Swoon, un film de Tom Kalin (1992)
Swoon raconte la brève et désolante histoire de deux adolescents, Nathan Léopold Junior et Richard Loeb, deux photogéniques intellectuels juifs qui se rendirent célèbres, dans les années 20, à Chicago.
Influencés par Nietzsche, ils ont voulu réaliser en commun le crime parfait sur la personne d'un jeune et innocent enfant de 13 ans. Mais les innombrables indices, qu'ils laissent, les dénoncent très rapidement.
L'Amérique, toujours prompte à se chercher des boucs émissaires pour conjurer ses hantises, a développé tout un scénario autour de ces figures maléfiques qui allient le désir libidinal à la pulsion meurtrière. Dès lors, c'est au nom de l'ordre social, de la sécurité des biens et des personnes, que le sexe peut être rendu démoniaque. Le procès est d'abord un prétexte à la condamnation de l’homosexualité, du judaïsme et de l’intellectualisme.
Ce film pose l'éternelle double question : Doit-on, à tout prix, donner au public une image idéale de l'homosexualité ? Ou bien plutôt, à travers tel cas pathologique de passion amoureuse, de manipulation psychique conduisant au crime, l'interroger de manière plus pertinente sur le rapport toujours ambigu entre l'acte morbide et la notion de culpabilité, entre la justice et le jugement.
Tom Kalin insiste sur la célébration des éléments inquiétants, romantiques, inconscients de ce fait divers comme cela n'avait jamais été fait.
Le film de Tom Kalin, dans cette histoire indicible, montre parfaitement l'ardeur du public à dénoncer l'homosexualité des deux adolescents comme la cause de leur comportement criminel.

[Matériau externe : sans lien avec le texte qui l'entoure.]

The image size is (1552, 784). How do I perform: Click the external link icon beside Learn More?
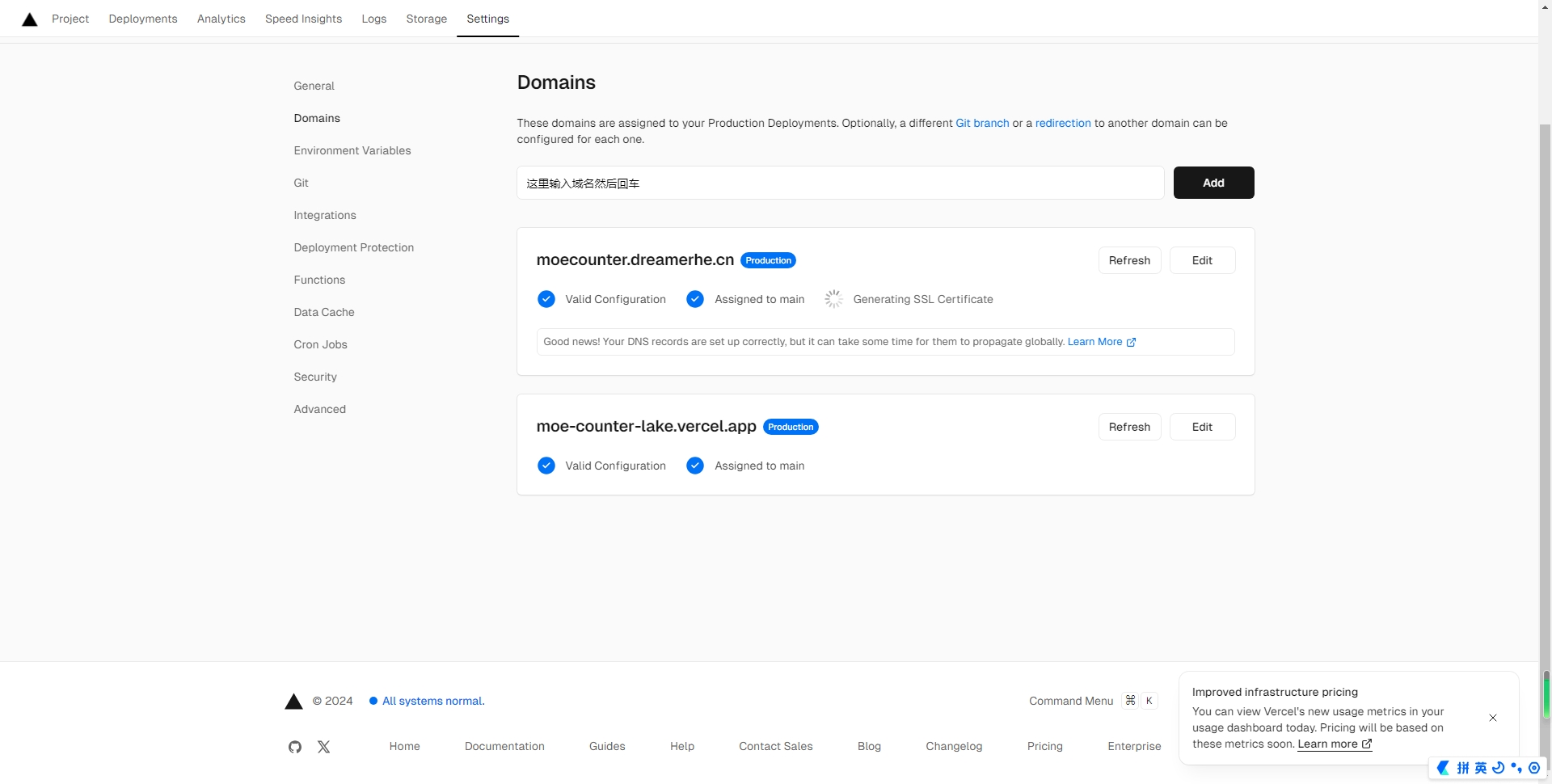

Kalin se concentre sur le rôle du Procureur et sur les témoignages psychiatriques qui affirment que l'échec de se séparer de la mère écarte un choix d'objet hétérosexuel dans l'âge adulte. Il n'était pas pensable alors d'affirmer que la faute n'était pas dans le choix d'objet de Nathan Léopold – génie arrogant, hanté avec Richard Loeb –, mais dans le fait qu'il a vécu dans un temps où il ne pouvait pas imaginer négocier une relation avec un homme.
La fermeture de la salle d'audience aux femmes et la présence du lit (où l'enfant a été abusé) donnent un caractère pervers amplifié, aux propos du psychiatre sur la vie sexuelle de Nathan Léopold et Richard.
Tom Kalin a opté pour une esthétique qui combine le lyrisme à l'ellipse : en noir et blanc, privilégiant le plan fixe, fragmentaire, son film reconstitue les événements, y intégrant le climat intellectuel et moral d'une société profondément homophobe, et manipulant le fait divers au gré des fantasmes.
Après le suicide de Richard, Nathan Léopold précise que personne en prison ne l'a jamais vu pleurer. D'ailleurs, ajoute-t-il, je n'ai versé des larmes qu'à seulement quatre occasions : la mort de mon père, de ma tante, de mon frère et… de Richard Loeb.